• List of tasks:
**1.** Reproduce the passage from the TV review, starting at "Although with this" and ending at "tiny bit insensitive.".
**2.** Answer these questions from the TV review:
(a) What animal did Wick Briggs kill?
(b) Which actress plays Darla?
(c) Whose ranch does the new drilling route pass through to bypass the reservation?
**3.** Pick up the TV review where it ends and keep writing it.

* start Document *

The couple first comes across Wick Briggs (Scott Michael Foster) who, due to his killing of a supposed sacred white moose, is in the middle of an altercation with members of a Native American tribe. This puts Haps Briggs’ (Don Johnson) new developments in jeopardy, pitting the family against the tribe and further away from rich reservation land. It’s fun to see Hap give his spoiled son a few lashes throughout the episode, most likely because of Johnson reigniting his acting chops, but we’ve seen the disappointed father plus incorrigible son bit millions of times in other television dramas.
Although with this picture, “Disappointed Daddy” takes on a much more flustering context
With the power of new drilling technology, the Briggs family discovers supposedly dry land can now be squeezed for juicy crude by bypassing the reservation through a lonely old man’s ranch. Hap Briggs’ hot new wife Darla (Amber Valletta), basically a clone of HOUSE OF CARDS’ Claire Underwood, tells him of this. Tensions with native tribes shows promise as a unique matter to explore, but the lack of any Native American characters with names in the pilot is a missed opportunity – not to mention a tiny bit insensitive.

* end Document *
* start Entries shown *

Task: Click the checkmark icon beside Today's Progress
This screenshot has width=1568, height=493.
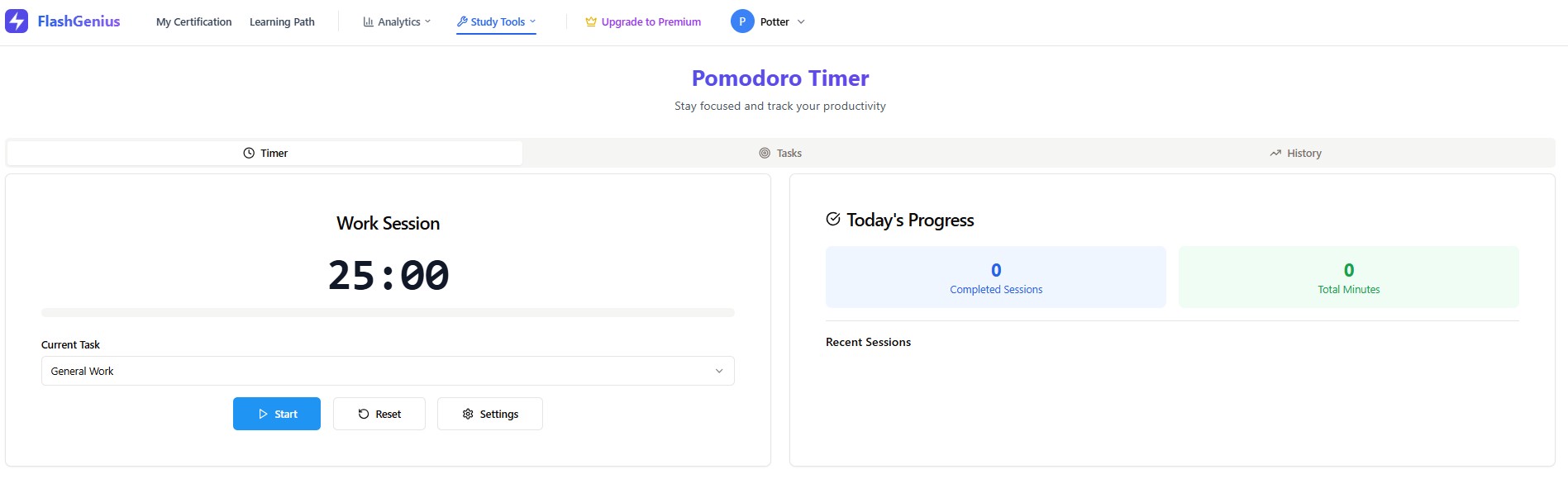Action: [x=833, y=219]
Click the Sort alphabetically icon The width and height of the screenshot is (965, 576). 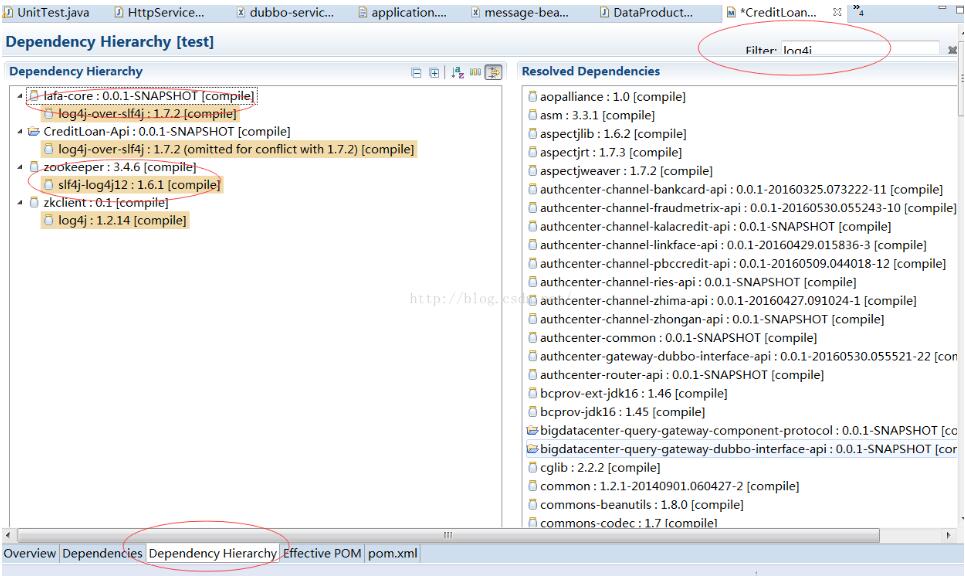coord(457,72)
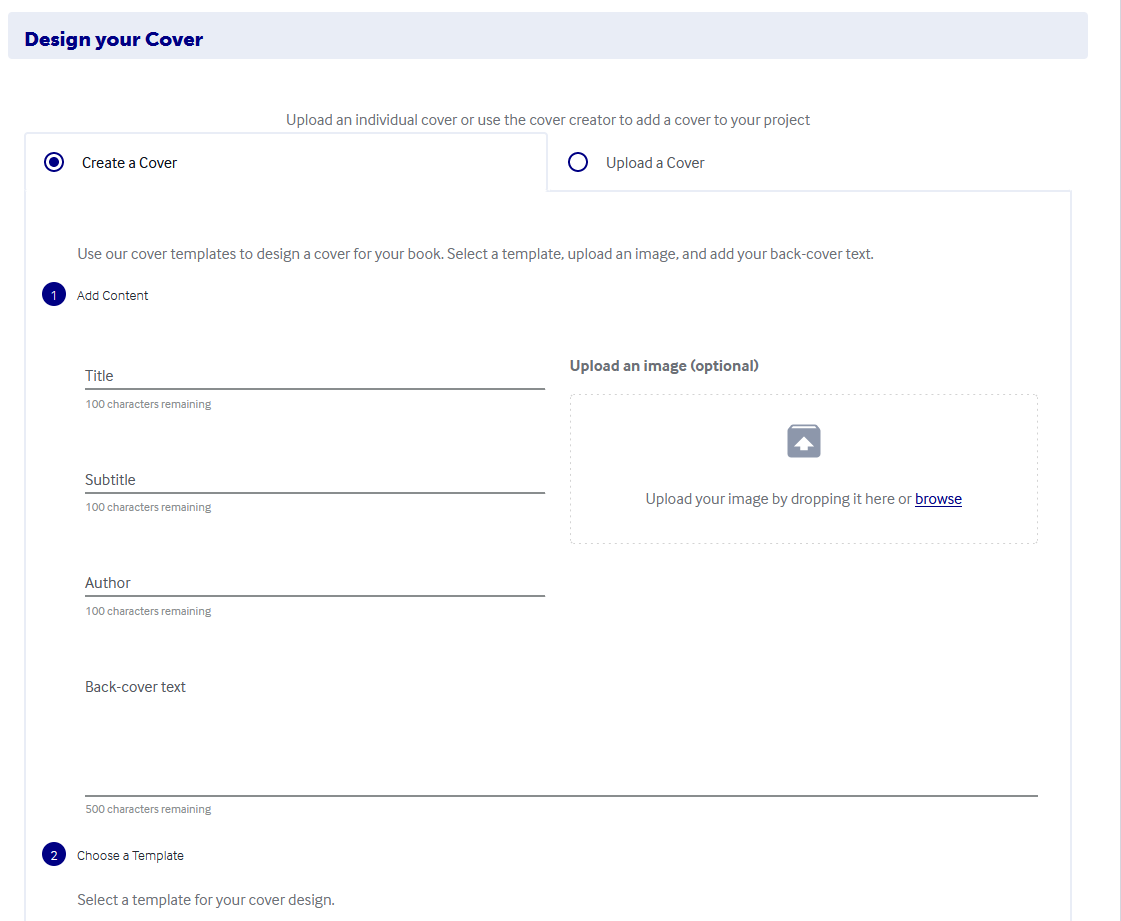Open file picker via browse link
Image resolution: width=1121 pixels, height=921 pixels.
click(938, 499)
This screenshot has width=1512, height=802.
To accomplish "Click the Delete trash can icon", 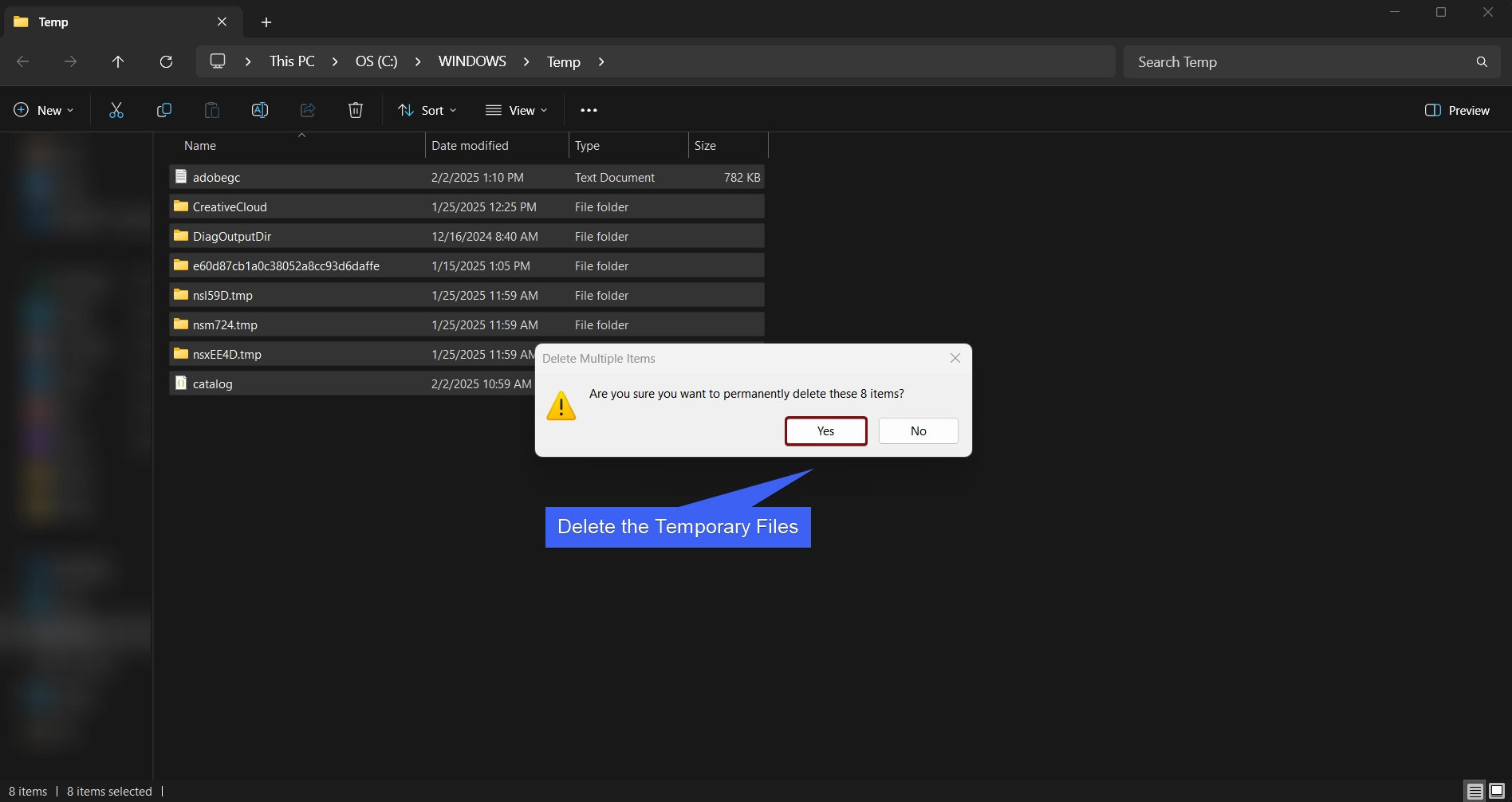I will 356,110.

* end Entries shown *

• Expected answers:
**1.**
Although with this picture, “Disappointed Daddy” takes on a much more flustering context
With the power of new drilling technology, the Briggs family discovers supposedly dry land can now be squeezed for juicy crude by bypassing the reservation through a lonely old man’s ranch. Hap Briggs’ hot new wife Darla (Amber Valletta), basically a clone of HOUSE OF CARDS’ Claire Underwood, tells him of this. Tensions with native tribes shows promise as a unique matter to explore, but the lack of any Native American characters with names in the pilot is a missed opportunity – not to mention a tiny bit insensitive.

**2.**
(a) A supposed sacred white moose.
(b) Amber Valletta.
(c) A lonely old man's ranch.

**3.**
It could be worse
Billy, after a few blue collar endeavors, reaches said lonely old man first and arranges a co-sign with him and Briggs. The high point of the first episode follows him, as he races a few Briggs representatives to put his signature on land acquisition papers, but this loses steam once the audience realizes everyone is basically on the same side.
That really is the problem with the series so far. No one is at each other’s throats. Wick’s plan to siphon his father’s oil after being cut off as the main antagonizing force isn’t a premise with any bite to it. It’s cool to see things come full circle, as it’s revealed that Ms. Jackman is sleeping with Wick, but this is yet another pairing that feels forced. The show wants to create an environment where every character is watching their back, but so far there isn’t really a reason to. This is a huge pitfall for a pilot, but if the LeFevers soon ruin what they have going with the Briggs, which is inevitable, then things may end up delightfully messy and get into actually fun dramatic territory.